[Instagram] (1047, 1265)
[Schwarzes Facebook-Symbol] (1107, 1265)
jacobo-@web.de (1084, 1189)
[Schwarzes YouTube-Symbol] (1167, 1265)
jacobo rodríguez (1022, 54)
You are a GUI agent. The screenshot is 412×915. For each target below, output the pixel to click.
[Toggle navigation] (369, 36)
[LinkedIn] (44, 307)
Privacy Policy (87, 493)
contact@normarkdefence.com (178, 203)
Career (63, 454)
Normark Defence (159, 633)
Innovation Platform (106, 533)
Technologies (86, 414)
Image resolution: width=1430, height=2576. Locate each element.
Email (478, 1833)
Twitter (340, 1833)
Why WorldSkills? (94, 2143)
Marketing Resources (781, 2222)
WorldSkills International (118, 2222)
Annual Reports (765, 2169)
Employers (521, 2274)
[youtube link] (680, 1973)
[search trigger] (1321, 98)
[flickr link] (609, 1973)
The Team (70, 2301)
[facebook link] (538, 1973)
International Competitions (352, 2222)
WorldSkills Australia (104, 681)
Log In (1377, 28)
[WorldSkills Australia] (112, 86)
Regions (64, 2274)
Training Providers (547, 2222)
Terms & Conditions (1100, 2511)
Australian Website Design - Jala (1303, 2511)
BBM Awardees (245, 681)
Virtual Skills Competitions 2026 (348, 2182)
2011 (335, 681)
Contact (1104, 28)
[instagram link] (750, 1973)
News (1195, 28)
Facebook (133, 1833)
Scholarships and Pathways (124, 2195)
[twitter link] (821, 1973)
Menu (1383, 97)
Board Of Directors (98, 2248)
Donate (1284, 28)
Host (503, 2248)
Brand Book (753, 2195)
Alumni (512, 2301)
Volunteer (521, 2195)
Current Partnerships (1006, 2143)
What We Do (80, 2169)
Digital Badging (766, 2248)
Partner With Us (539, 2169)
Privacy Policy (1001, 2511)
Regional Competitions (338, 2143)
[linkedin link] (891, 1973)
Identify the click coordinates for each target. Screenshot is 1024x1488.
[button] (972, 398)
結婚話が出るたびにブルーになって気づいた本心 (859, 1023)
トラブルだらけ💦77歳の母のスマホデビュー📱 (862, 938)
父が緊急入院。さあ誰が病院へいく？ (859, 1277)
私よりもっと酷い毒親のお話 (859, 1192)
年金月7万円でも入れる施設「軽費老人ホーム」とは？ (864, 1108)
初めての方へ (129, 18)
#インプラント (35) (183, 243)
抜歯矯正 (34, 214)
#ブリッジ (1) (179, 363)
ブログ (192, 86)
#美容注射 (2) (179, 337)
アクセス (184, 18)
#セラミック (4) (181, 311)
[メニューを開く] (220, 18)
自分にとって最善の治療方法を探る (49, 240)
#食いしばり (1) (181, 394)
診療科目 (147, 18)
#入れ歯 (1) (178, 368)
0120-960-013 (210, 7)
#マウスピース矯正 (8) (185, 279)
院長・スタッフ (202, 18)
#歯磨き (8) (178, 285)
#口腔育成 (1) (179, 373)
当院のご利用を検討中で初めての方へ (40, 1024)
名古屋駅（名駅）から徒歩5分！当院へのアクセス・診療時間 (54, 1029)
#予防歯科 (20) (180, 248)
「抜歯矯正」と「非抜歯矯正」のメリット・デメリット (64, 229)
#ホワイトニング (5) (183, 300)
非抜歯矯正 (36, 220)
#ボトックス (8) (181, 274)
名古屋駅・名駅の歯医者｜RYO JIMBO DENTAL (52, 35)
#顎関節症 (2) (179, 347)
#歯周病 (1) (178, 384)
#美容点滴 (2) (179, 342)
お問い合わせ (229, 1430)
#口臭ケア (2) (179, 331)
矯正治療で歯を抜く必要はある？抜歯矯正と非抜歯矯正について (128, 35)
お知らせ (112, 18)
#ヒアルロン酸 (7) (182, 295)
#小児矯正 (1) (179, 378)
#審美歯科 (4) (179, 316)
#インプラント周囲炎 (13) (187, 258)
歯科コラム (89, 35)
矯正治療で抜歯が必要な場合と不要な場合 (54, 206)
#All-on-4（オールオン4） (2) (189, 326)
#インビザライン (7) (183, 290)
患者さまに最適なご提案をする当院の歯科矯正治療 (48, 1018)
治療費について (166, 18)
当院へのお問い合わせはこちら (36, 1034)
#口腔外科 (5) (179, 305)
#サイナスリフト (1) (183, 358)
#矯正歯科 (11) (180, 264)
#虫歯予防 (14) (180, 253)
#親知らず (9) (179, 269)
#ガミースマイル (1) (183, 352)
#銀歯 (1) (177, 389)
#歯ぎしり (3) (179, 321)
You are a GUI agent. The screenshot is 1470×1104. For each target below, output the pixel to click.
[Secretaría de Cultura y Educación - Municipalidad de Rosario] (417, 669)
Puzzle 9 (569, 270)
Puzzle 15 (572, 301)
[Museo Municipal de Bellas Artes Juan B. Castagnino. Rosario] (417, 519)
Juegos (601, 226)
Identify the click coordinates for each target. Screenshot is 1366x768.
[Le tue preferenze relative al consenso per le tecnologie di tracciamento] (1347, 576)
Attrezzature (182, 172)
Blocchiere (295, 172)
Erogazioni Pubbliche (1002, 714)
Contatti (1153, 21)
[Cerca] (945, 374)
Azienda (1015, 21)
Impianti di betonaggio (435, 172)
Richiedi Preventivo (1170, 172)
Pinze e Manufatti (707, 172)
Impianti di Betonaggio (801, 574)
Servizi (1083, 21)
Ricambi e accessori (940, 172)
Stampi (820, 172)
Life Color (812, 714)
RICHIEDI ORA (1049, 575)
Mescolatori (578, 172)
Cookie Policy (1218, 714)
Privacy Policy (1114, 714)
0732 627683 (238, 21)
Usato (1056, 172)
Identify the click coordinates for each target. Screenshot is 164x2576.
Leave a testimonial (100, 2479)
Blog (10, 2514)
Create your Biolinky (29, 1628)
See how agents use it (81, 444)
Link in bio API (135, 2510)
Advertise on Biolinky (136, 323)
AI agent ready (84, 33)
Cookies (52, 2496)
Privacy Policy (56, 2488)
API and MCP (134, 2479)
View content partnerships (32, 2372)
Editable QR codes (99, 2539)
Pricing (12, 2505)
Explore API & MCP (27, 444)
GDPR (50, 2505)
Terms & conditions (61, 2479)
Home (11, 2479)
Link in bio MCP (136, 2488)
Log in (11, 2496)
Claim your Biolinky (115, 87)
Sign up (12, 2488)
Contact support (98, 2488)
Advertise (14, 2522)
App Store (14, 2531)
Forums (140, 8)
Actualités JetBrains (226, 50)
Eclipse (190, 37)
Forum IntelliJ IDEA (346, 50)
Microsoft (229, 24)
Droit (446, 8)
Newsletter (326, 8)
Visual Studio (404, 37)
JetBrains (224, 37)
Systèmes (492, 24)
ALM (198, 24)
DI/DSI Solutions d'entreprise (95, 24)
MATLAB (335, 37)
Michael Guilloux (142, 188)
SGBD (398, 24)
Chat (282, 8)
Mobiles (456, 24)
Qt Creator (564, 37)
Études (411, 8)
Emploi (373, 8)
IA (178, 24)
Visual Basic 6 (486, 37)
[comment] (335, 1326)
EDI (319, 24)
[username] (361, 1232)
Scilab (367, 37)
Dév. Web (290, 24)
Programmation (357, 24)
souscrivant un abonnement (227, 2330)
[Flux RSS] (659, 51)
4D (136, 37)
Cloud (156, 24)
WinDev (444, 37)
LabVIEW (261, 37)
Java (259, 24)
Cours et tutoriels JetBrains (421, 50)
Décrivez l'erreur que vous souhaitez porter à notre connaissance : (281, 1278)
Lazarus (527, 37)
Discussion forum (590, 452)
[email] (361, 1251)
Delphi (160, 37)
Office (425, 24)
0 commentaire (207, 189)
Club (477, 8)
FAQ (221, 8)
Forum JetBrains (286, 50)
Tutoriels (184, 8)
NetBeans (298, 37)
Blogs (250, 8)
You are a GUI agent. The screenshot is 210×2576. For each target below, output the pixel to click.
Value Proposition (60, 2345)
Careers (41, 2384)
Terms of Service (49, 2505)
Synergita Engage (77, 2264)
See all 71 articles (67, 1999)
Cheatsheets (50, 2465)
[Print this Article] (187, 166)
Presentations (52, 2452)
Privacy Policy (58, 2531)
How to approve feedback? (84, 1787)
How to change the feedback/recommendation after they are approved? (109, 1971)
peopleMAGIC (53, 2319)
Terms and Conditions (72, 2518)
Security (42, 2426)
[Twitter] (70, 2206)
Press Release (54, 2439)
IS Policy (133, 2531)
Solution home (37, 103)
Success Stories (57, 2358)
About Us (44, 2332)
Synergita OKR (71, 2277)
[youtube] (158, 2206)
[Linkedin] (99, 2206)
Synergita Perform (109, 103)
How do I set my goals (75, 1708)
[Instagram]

□ □ □ □ □

ACTION ITEM:
Which lines run from the one holding "Visual Studio (404, 37)" through the one holding "Cours et tutoriels JetBrains (421, 50)" in the records above? Repeat them exactly, both included, and nothing more.

RESULT:
Visual Studio (404, 37)
JetBrains (224, 37)
Systèmes (492, 24)
ALM (198, 24)
DI/DSI Solutions d'entreprise (95, 24)
MATLAB (335, 37)
Michael Guilloux (142, 188)
SGBD (398, 24)
Chat (282, 8)
Mobiles (456, 24)
Qt Creator (564, 37)
Études (411, 8)
Emploi (373, 8)
IA (178, 24)
Visual Basic 6 (486, 37)
[comment] (335, 1326)
EDI (319, 24)
[username] (361, 1232)
Scilab (367, 37)
Dév. Web (290, 24)
Programmation (357, 24)
souscrivant un abonnement (227, 2330)
[Flux RSS] (659, 51)
4D (136, 37)
Cloud (156, 24)
WinDev (444, 37)
LabVIEW (261, 37)
Java (259, 24)
Cours et tutoriels JetBrains (421, 50)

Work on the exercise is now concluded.